29 May 2015: Last week, education policymakers, experts and activists met in Incheon, Korea, for the 2015 World Education Forum (WEF).
It was at this meeting that education ministers from more than 100 countries agreed on a future education agenda that is truly ambitious. It is also an agenda that includes important statements on gender equality that have the potential to transform the lives of girls around the world, both in and out of school.
Plan International was in Korea during the WEF, working to place the unique experiences and needs of adolescent girls at the heart of the decision-making process.
In particular, Plan’s lobbying efforts helped to influence and strengthen key statements on gender equality and participation including:
Recognising the importance of gender equality in achieving the right to education, including a commitment to supporting gender-sensitive policies, planning and learning environments.
This is significant because girls – especially those from marginalised groups – face additional, multiple and intersecting forms of discrimination in their everyday lives, and they require education systems that work to address, and actively challenge, that discrimination at all levels.

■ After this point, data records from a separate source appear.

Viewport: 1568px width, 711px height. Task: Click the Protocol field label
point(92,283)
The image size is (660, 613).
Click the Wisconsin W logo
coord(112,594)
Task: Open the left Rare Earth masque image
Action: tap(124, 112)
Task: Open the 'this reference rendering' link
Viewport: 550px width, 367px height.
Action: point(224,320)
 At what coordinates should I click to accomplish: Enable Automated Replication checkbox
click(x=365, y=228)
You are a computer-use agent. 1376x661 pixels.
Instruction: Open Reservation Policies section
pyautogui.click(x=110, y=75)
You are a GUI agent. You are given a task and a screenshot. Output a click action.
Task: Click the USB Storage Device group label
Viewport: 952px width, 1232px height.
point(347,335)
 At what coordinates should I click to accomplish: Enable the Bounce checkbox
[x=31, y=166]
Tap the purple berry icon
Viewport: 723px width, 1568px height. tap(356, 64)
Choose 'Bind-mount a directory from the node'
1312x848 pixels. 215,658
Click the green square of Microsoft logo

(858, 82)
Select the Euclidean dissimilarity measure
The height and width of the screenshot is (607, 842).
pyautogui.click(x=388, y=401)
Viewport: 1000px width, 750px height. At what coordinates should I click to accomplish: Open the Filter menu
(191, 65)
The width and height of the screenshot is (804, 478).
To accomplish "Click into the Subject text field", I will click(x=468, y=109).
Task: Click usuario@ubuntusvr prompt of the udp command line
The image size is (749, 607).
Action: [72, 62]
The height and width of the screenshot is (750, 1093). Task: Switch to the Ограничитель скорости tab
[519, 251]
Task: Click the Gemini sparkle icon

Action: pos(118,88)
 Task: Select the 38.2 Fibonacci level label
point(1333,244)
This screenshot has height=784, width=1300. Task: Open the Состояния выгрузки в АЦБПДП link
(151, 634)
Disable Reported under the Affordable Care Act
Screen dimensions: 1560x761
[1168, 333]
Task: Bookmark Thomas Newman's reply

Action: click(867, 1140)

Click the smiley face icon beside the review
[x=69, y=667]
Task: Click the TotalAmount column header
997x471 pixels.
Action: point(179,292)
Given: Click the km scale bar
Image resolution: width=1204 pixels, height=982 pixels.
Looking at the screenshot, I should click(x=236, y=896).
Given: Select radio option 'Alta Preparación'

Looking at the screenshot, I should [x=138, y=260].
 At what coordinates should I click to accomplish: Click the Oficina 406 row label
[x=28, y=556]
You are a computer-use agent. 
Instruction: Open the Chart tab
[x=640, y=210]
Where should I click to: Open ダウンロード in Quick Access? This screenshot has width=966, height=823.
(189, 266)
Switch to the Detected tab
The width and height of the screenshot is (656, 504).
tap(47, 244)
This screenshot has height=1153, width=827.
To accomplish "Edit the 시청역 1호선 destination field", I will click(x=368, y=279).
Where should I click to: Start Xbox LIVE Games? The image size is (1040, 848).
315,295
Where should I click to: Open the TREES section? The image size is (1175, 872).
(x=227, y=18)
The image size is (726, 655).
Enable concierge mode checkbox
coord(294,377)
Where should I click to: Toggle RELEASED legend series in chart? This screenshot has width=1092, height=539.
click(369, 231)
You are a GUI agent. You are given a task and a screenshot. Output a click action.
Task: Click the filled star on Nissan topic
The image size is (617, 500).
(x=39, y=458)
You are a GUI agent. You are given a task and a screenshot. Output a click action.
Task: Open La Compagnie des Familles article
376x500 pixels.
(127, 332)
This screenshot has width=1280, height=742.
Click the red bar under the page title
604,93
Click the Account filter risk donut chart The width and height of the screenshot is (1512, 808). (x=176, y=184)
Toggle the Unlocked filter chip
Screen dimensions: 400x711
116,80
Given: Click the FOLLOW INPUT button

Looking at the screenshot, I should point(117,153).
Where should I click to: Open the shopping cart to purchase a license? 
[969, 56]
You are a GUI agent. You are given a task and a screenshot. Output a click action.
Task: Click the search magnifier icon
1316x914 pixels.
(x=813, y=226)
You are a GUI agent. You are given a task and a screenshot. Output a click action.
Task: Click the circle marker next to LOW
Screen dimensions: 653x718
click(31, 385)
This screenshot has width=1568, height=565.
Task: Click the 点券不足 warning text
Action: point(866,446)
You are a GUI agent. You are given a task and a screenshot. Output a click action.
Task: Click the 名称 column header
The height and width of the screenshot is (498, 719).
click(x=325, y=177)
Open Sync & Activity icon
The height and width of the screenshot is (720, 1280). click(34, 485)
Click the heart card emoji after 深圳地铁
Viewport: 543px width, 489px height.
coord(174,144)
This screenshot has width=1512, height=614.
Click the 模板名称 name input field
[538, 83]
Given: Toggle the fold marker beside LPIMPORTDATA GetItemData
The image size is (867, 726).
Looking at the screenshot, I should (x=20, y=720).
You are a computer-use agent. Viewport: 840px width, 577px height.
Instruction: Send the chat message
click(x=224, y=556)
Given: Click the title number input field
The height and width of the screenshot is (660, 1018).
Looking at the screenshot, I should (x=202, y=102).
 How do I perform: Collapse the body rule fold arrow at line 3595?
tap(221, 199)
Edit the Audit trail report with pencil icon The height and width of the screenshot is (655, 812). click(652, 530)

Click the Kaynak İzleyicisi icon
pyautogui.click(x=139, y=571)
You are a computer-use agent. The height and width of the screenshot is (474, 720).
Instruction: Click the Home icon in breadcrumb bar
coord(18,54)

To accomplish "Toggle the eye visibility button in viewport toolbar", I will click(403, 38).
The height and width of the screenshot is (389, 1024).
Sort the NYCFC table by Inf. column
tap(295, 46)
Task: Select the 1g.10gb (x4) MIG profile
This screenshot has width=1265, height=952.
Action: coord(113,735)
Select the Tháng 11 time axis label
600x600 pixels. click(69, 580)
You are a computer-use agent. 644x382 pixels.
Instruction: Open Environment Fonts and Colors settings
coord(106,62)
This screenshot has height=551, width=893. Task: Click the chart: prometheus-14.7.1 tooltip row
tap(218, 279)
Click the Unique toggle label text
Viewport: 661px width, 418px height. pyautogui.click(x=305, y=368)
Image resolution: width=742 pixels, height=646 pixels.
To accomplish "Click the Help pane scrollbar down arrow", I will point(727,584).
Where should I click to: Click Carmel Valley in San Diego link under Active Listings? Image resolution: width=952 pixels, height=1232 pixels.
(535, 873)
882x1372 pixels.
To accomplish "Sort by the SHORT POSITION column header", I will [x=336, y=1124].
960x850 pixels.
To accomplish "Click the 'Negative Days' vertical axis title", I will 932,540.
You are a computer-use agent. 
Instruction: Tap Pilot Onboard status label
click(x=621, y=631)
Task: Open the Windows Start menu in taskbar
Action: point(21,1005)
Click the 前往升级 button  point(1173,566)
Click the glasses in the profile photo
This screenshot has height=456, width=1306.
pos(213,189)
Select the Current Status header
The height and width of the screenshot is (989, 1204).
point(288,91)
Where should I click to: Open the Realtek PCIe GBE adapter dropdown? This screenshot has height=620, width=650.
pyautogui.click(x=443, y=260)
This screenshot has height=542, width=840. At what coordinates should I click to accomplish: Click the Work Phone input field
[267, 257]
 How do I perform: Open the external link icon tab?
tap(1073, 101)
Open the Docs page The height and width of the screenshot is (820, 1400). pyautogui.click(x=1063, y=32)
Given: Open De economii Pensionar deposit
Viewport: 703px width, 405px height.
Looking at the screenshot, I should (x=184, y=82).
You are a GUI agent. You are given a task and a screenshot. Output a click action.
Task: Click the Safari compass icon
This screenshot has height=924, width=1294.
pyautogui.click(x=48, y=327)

Defining ‘quality education’ as being delivered in safe, supportive and secure learning environments, free from violence including school-related gender-based violence.
Plan’s own research has shown the real cost of gender-based violence in and around schools, particularly for girls, so it is encouraging to see leaders recognise school-related gender-based violence as a barrier to education that requires urgent action.
Agreeing to uphold the right to participation of all stakeholders in education governance processes.
Plan champions the full and meaningful participation of children and young people in all its work, and our efforts at WEF were no different. Indeed, part of Plan’s delegation to WEF included adolescent girl advocates from Pakistan and the Philippines. Read an interview with the girls here.
Beyond that, we wanted to ensure that the voices of children and youth (particularly adolescent girls and those from other marginalised groups), as well as families and communities are heard in the planning, delivery and monitoring of the education agenda.
This will help ensure that education systems are more democratic, transparent and accountable, and as the agenda gets implemented in the months ahead, we expect to see all stakeholders, including children and young people, central to education governance processes.
What happens next?
Our work doesn’t stop at WEF.
The education agenda approved in Korea will form one part of the Sustainable Development Goals to be agreed by leaders at the UN in New York this September.
Plan will continue to advocate with and for adolescent girls around the world in order to guarantee the global goals recognise and respect the rights of girls everywhere to learn, lead, decide, and thrive.